Give the data again exactly as it is written.

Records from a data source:
━━━━━━━━━━━━━━━━

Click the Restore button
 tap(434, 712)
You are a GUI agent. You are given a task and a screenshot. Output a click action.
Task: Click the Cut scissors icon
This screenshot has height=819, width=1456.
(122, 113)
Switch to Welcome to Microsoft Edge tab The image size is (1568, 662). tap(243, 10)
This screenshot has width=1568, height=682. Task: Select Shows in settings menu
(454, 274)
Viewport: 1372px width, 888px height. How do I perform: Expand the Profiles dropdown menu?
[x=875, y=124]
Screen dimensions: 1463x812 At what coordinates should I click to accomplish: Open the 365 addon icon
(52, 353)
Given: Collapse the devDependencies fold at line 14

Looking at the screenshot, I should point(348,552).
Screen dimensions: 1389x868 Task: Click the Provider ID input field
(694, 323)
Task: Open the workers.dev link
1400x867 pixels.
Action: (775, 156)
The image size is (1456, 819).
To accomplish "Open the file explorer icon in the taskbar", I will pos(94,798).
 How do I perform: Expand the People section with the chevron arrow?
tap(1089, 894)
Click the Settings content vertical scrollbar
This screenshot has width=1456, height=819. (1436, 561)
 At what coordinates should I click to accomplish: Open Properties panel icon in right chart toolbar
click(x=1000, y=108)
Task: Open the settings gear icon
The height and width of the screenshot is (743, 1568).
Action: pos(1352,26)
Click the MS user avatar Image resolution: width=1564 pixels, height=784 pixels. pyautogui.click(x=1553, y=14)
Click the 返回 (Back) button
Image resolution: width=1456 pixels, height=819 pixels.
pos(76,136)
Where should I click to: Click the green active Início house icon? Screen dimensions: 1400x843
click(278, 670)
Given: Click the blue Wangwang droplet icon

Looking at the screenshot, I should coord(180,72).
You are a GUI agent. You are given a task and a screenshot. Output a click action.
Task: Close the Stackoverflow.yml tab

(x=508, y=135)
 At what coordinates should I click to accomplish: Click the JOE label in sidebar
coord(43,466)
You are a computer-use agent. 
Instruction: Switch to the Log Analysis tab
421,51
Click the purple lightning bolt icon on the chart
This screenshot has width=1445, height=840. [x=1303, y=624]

━━━━━━━━━━━━━━━━

### [THE ANSWER]
Click the Restore button
 tap(434, 712)
You are a GUI agent. You are given a task and a screenshot. Output a click action.
Task: Click the Cut scissors icon
This screenshot has height=819, width=1456.
(122, 113)
Switch to Welcome to Microsoft Edge tab The image size is (1568, 662). tap(243, 10)
This screenshot has width=1568, height=682. Task: Select Shows in settings menu
(454, 274)
Viewport: 1372px width, 888px height. How do I perform: Expand the Profiles dropdown menu?
[x=875, y=124]
Screen dimensions: 1463x812 At what coordinates should I click to accomplish: Open the 365 addon icon
(52, 353)
Given: Collapse the devDependencies fold at line 14

Looking at the screenshot, I should point(348,552).
Screen dimensions: 1389x868 Task: Click the Provider ID input field
(694, 323)
Task: Open the workers.dev link
1400x867 pixels.
Action: (775, 156)
The image size is (1456, 819).
To accomplish "Open the file explorer icon in the taskbar", I will pos(94,798).
 How do I perform: Expand the People section with the chevron arrow?
tap(1089, 894)
Click the Settings content vertical scrollbar
This screenshot has width=1456, height=819. (1436, 561)
 At what coordinates should I click to accomplish: Open Properties panel icon in right chart toolbar
click(x=1000, y=108)
Task: Open the settings gear icon
The height and width of the screenshot is (743, 1568).
Action: pos(1352,26)
Click the MS user avatar Image resolution: width=1564 pixels, height=784 pixels. pyautogui.click(x=1553, y=14)
Click the 返回 (Back) button
Image resolution: width=1456 pixels, height=819 pixels.
pos(76,136)
Where should I click to: Click the green active Início house icon? Screen dimensions: 1400x843
click(278, 670)
Given: Click the blue Wangwang droplet icon

Looking at the screenshot, I should coord(180,72).
You are a GUI agent. You are given a task and a screenshot. Output a click action.
Task: Close the Stackoverflow.yml tab

(x=508, y=135)
 At what coordinates should I click to accomplish: Click the JOE label in sidebar
coord(43,466)
You are a computer-use agent. 
Instruction: Switch to the Log Analysis tab
421,51
Click the purple lightning bolt icon on the chart
This screenshot has width=1445, height=840. [x=1303, y=624]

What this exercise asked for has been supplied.